Consumers, NGOs, the media, shareholders and larger institutional buyers including retail, brands and manufacturers have been pressuring firms to disclose their environmental, social and governance (ESG) practices.
come in the forms of corporate reports as well as within disclosures in financial documents. However there has been very little in the form of a consistent methodology and approach which can lend itself to some firms, fund managers and rating firms to game the practice and/or provide misleading claims also known as greenwashing.
However, all this is about to change. Earlier this year, the European Union (EU) established the Sustainable Finance Disclosure Regulation, or SFDR. The EU now requires all fund managers that raise money in the 27-country bloc and claim a socially conscious aspect in their offerings to disclose exactly how they address environmental, social or governance considerations. This includes MiFID investment firms that provide portfolio management, alternative investment fund managers (AIFMs), and UCITS (or their management companies).
The areas of ESG focus can span from greenhouse gas reductions, solar investments, green chemistry to social diversity efforts.
The SFDR policy was commissioned by the EU’s High-Level Expert Group (HLEG) on sustainable finance which created roadmap for the EU to pursue two goals: (1) Integrate sustainability considerations into the financial system, and (2) Steer the flow of capital towards sustainable investments.
These new rules apply to money managers doing business in the EU-it does not matter what country the money manager is based-therefore U.S. managers will be affected. Additionally, there could be further momentum. Recently, the Biden Administration's Department of Labor (DOL) also recently announced it wouldn’t enforce a Trump-administration rule enacted at the end of his administration that discouraged ESG funds in 401(k) plans. Major American firms such as BlackRock have pledged to incorporate ESG approaches into their operations and the UK while no longer part of the EU has indicated they will align with the EU policies.
So what is required?
For Companies, they must disclose:
Information on how an entity integrates sustainability risks in its investment decision‐making process or financial advice;
A statement on policies about how an entity considers Principal Adverse Impacts or "PAIs" on sustainability factors.
Information on how remuneration policies are consistent with the integration of sustainability risks;
Pre-contractual disclosures on sustainability risk integration, including assessments of how the performance of financial products may be affected by those risks.

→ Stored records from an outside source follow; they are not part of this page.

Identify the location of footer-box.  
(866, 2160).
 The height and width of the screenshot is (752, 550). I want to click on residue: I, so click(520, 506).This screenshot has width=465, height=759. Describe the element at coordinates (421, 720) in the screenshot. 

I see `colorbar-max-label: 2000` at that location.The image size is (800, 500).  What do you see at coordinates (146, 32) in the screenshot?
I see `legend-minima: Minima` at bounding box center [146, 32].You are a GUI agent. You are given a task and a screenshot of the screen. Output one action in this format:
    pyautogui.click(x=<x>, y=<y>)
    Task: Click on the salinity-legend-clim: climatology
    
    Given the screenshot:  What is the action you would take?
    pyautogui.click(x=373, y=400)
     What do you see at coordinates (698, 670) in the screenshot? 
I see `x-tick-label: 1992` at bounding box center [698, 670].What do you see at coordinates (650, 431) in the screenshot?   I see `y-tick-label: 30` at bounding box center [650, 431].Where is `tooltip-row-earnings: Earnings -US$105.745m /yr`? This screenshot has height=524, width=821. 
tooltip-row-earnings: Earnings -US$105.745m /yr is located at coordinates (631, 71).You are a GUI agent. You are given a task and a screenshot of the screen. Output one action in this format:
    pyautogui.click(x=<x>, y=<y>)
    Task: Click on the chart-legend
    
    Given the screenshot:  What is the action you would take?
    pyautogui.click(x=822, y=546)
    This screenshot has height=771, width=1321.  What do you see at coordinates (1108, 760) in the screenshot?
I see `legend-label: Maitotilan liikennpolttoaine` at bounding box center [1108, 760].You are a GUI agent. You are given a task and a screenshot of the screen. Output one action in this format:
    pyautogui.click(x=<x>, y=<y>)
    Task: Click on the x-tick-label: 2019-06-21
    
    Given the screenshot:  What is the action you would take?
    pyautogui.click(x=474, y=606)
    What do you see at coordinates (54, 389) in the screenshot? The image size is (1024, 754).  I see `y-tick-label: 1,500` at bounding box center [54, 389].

And for their products, companies must:
Consider PAIs, an explanation of how financial products account for these impacts should be provided. This applies to all the firm’s products, whether they are intended to meet sustainability goals or not;
For ‘Article 8’ products that promote “Environmental” or “Social” characteristics, there must be additional information on how these are met, including disclosure on the degree of Taxonomy alignment of underlying economic activities
For ‘Article 9’ products that have sustainable investment as an objective, there must be an explanation on how the objective is achieved as well as additional disclosure on alignment with the EU Taxonomy Regulation.
The Importance of ESG
A recent report by US SIF Foundation indicates that the amount of professional money managed using all three ESG criteria has risen sharply and now represents 33% of the $51.4 trillion in total U.S. assets under professional management - a 42% increase over 2018.
And the pressure by shareholders on companies and their executives to address social and environmental issues. In fact, even during the pandemic there were 21 shareholder resolutions receiving the majority of support by investors related to social or environmental issues which is an increase from the prior years.
ESG investing is only going to continue to grow-now the systems, processes and transparency must follow.